Belgeseli kurmaca filme dönüştürme çalışmanız var. Bu kararı nasıl aldınız ve hangi aşamadasınız?
Bu filmin uzun metraj kurmaca filme dönüştürülmesini biz düşündük ve filmi izleyen birkaç kişi tarafından da benimsendi. Şu an senaryo çalışmasındayız. Tabii ki böyle bir filmin bütçesi yüksek olacaktır. O nedenle ilk başka Sinema Genel Müdürlüğü’nden destek almamız gerekiyor. Ondan sonra da yapımcı bulmamız lazım. Sonuç olarak birkaç yıllık bir süreç olacaktır. İnşallah sürecin sonunda güzel bir film çekmiş oluruz.

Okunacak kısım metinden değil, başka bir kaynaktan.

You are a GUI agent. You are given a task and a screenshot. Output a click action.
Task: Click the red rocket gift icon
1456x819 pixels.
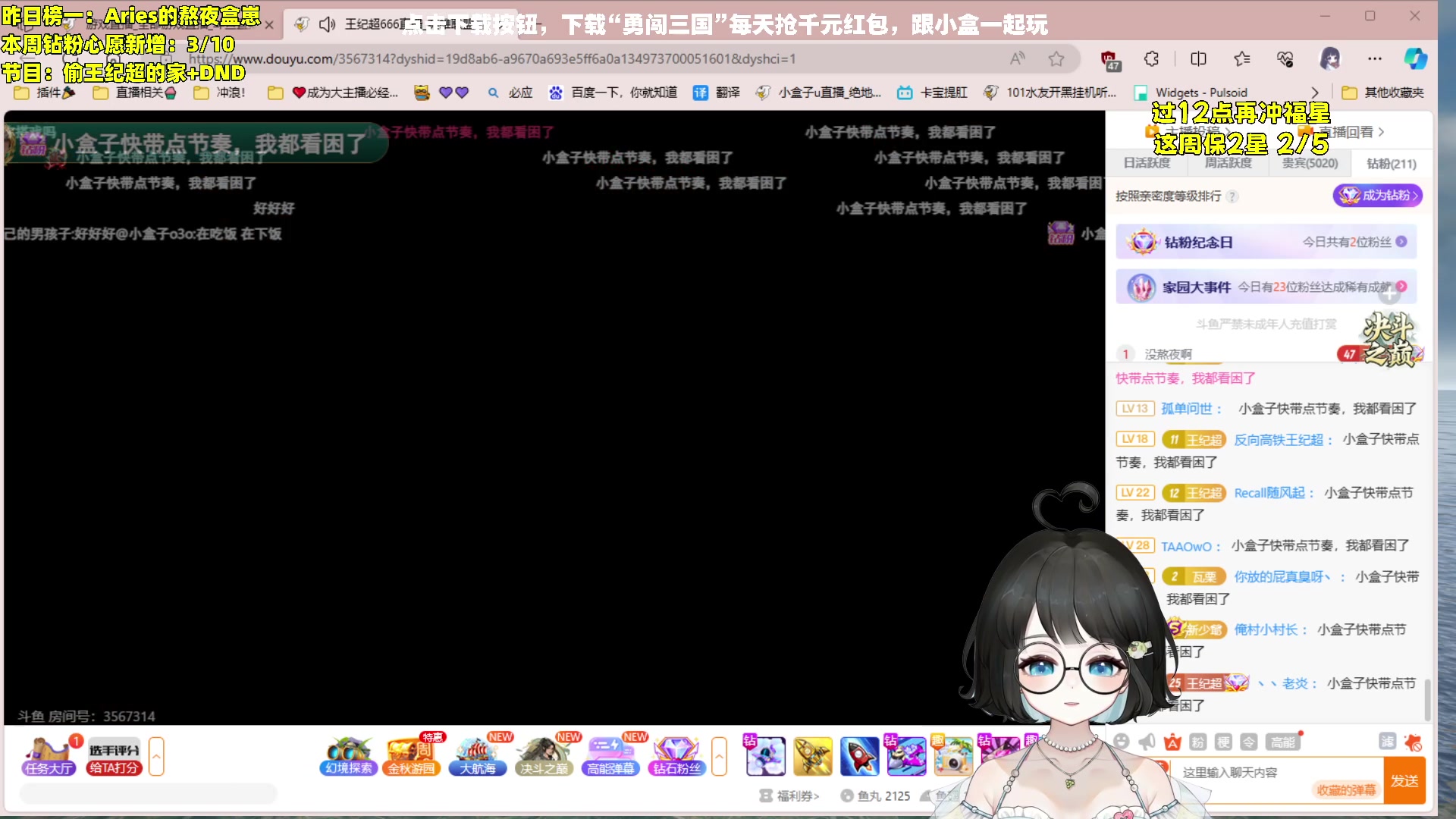click(859, 756)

‘Belgeselciler arka planda kalıyor’
Festivallerimizde belgeseller ve kısa filmler, uzun metrajların gölgesinde kalıyor genelde. Bu sorun nasıl çözülür sizce?

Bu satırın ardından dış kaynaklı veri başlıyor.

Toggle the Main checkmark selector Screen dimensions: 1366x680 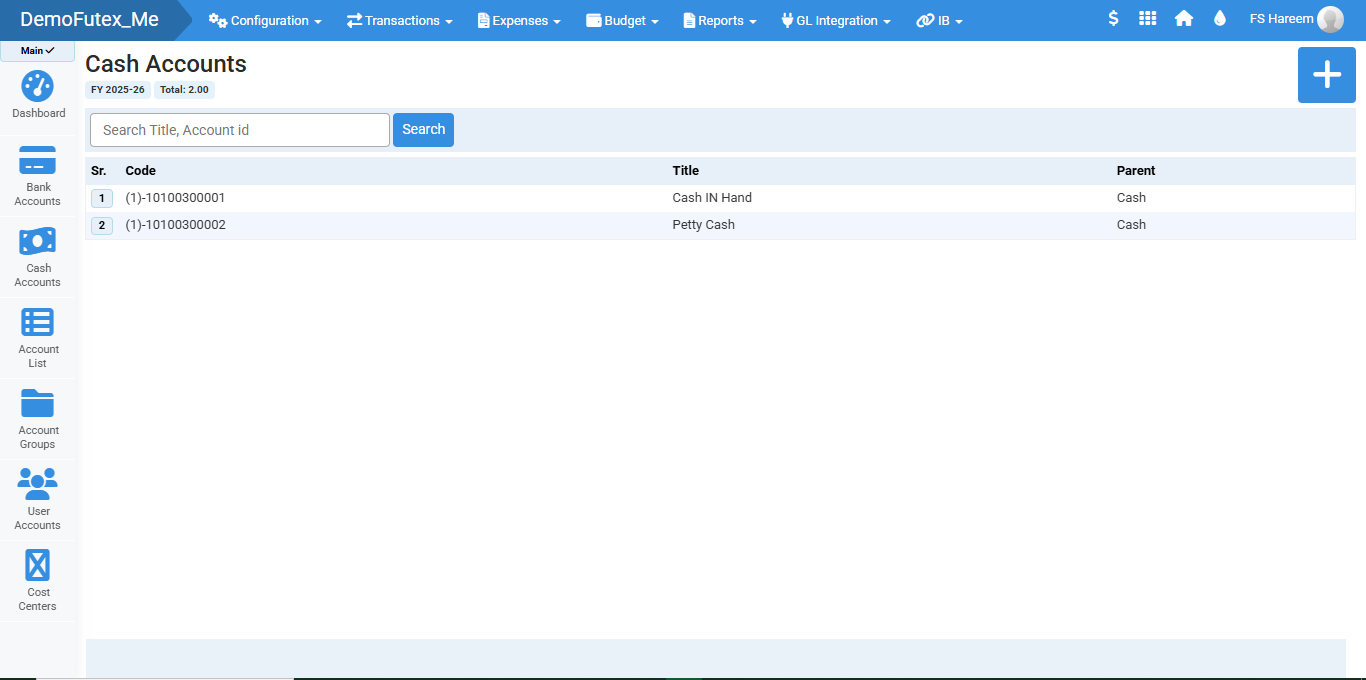[x=38, y=51]
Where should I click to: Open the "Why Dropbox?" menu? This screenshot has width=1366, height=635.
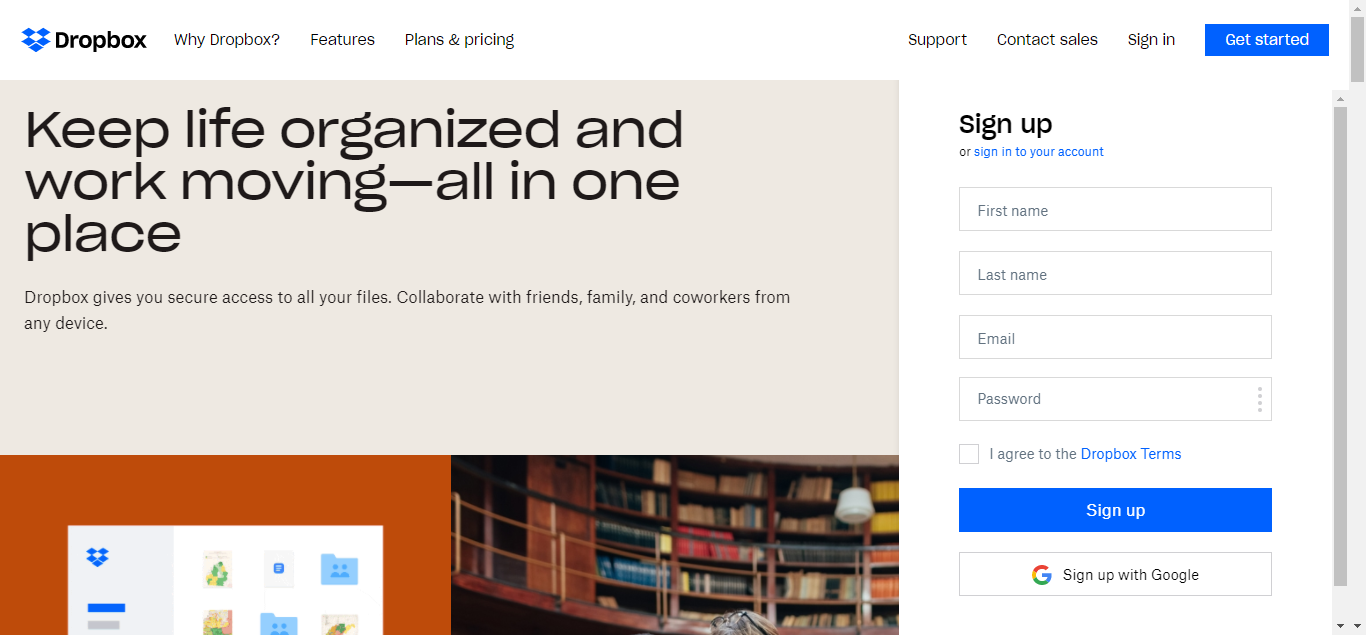(227, 40)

Evet maalesef özellikle büyük festivallerde kısa filmciler ve özellikle de belgeselciler arka planda kalıyor. Bence kısa film festivalleri uzun metraj ile aynı festivalde değil de ayrı festivalde yarışmalı. Ayrıca belgesel ile kurmaca kısa filmler aynı seçkide yarışmamalı. Biz belgeselciler bunun dezavantajını çok yaşıyoruz. Kurmaca kısa film ile belgesel aynı kategoride yer alınca belgesel ikinci planda kalıyor. Belgesel filmler kendi türleri içinde yarışmalı. Belgesel filmlerde minimum süre kısıtlaması da olmamalı. Örneğin son olarak Adana Altın Koza Film Festivali’nde belgesel seçkisinde minimum 30 dakika sınırı olduğu için kurmaca filmlerle aynı seçkide yer aldık. Bu da bizim için bir sorun.